This is not all that has been going on, and not all we were celebrating, however, for this Benedictine offshoot congregation on the Caelian hill. Several weeks ago, they elected a new prior: Dom Peter John Hughes. Dom Peter has been an Anglican priest for a number of years, and a Camaldolese monk for fifteen. How fitting, that on the eve of their millennial anniversary, the community living in the house that was that of the pope who sent the Apostle of England would choose as their Roman prior a priest of the Communion born from the Church of England?
After fifteen years of ecumenical witness as an Anglican priest active in a Catholic order, the election presented a crossroads. Clearly, the prior must be in full communion with the Catholic Church – and there is no personal Ordinariate established in Italy. Therefore, Dom Peter was brought into full communion and welcomed into the Catholic presbyterate at a quiet liturgy presided by Archbishop Bruno Forte of Chieti-Vasto, “Italy’s most famous theologian”. Forte has been rumored as a possible successor to Cardinal Levada in the CDF, and was one of the first appointees to the Council on the New Evangelization.
Below is a selection of his homily:
My dear Peter! In order to become a monk in the community at Camaldoli, you were required first to become a member of the Catholic Church. While you understood and accepted this, you felt it paradoxical that, in order to embrace monasticism as a sign of an ecclesial mystery larger than that of each single tradition and of the unity which lies beyond all divisions, a decision was required which seemed to point in the opposite direction. Despite the consequences of disunion, we can nevertheless recognise and celebrate gifts of grace and continuity. Where there was discontinuity because of the non-recognition of your Anglican Orders, the continuity was maintained in your decision to live the monastic life, in the light of the understanding of Camaldoli, as an ecumenical witness, with its goal of full visible unity in faith and sacraments. When you were recently appointed to lead the Camaldoli monastic community in Rome, you were also invited to consider receiving Holy Orders in the Catholic Church.
After much thought and prayer, you have come to see this as a response to a call, an invitation to exercise to the full the service of leadership now asked of you, and an opportunity to offer a fuller witness within the Catholic Church. By giving such a response, you do not deny your origins or identity or the value of your long and fruitful ministry in the Anglican communion, and you do not intend to break this communion. On the contrary, your ordination to-day opens the way for you to continue your service to the unity for which Jesus prayed, liberating it for a fuller realisation within the Catholic Church that has received you as a member and has called you to exercise this ministry. Our sincere wish is that this act today might also be celebrated as expression of this deeper Christian fellowship we already share in Christ, and linked as it is with the monastic witness, may be welcomed as a positive and constructive contribution to the ecumenical journey.

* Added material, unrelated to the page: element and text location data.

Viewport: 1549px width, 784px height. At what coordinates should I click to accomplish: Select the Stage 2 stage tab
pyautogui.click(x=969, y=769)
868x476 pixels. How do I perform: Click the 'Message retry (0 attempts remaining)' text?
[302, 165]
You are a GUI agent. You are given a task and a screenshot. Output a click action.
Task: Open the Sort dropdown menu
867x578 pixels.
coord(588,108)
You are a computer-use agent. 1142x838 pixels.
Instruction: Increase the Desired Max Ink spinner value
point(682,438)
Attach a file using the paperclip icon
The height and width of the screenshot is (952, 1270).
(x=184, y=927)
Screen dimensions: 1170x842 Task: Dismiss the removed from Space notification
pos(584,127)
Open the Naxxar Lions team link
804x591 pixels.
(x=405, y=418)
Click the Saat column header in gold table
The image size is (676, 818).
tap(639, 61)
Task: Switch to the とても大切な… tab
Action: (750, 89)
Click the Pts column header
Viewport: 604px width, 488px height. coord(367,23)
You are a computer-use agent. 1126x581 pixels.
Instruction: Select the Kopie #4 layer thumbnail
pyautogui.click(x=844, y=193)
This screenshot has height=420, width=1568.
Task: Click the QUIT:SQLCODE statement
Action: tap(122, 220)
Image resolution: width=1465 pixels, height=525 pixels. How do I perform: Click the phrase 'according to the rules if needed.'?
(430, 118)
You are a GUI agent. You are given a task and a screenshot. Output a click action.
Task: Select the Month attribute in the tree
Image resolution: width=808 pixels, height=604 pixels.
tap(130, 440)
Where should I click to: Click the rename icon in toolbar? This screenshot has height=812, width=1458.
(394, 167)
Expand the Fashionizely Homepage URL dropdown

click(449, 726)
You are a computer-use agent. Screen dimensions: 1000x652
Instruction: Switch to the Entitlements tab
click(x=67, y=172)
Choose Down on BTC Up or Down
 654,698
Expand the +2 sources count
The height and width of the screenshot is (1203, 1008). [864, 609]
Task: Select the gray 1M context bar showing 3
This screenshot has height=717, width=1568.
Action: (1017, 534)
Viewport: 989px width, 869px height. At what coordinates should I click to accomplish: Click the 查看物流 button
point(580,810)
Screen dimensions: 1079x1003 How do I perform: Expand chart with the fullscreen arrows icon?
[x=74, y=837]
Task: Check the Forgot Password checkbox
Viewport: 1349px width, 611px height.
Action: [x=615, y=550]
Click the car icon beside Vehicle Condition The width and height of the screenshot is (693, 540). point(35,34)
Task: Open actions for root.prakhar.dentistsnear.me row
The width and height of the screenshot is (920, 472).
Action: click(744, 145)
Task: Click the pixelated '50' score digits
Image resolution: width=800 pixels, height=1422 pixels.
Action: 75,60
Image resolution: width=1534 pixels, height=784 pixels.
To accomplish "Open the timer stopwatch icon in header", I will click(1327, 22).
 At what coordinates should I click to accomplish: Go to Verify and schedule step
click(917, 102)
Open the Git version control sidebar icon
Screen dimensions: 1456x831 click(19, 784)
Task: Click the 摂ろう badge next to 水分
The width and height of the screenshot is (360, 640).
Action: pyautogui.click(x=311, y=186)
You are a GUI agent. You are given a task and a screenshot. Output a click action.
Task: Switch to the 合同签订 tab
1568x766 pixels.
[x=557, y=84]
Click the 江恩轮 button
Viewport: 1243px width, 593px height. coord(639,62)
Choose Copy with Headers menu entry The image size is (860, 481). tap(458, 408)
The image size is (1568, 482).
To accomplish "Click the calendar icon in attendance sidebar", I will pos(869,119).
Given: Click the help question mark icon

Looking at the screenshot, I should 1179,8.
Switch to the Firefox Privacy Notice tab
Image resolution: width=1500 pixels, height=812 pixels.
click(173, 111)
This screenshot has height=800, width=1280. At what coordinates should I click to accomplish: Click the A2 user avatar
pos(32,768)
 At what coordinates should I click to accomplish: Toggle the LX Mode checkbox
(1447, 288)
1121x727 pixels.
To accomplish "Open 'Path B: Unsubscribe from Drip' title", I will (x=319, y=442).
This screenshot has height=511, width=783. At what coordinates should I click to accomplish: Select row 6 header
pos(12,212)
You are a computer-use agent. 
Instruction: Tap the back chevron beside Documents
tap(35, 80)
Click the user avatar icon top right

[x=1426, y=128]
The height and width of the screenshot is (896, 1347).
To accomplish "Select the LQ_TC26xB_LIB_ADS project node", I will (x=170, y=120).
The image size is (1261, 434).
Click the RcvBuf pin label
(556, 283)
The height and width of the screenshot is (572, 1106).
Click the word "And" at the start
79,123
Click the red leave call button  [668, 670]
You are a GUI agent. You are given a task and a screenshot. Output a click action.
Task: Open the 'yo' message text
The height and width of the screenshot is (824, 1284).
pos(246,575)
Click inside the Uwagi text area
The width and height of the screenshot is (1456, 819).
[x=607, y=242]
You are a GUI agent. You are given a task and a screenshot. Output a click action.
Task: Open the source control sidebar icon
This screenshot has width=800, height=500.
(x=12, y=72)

By all accounts of those present, every effort was made to recognize the value of Peter’s entire ministry and his dedication to the community, and there was not a drop of Roman triumphalism, much to the credit of Archbishop Forte and the curial offices involved. One can be received into Catholic orders in a way that does not invalidate the ongoing participation in the priesthood of Christ, that someone such as Dom Peter so clearly exemplifies. We must continue to pray for the day when such steps are no longer necessary.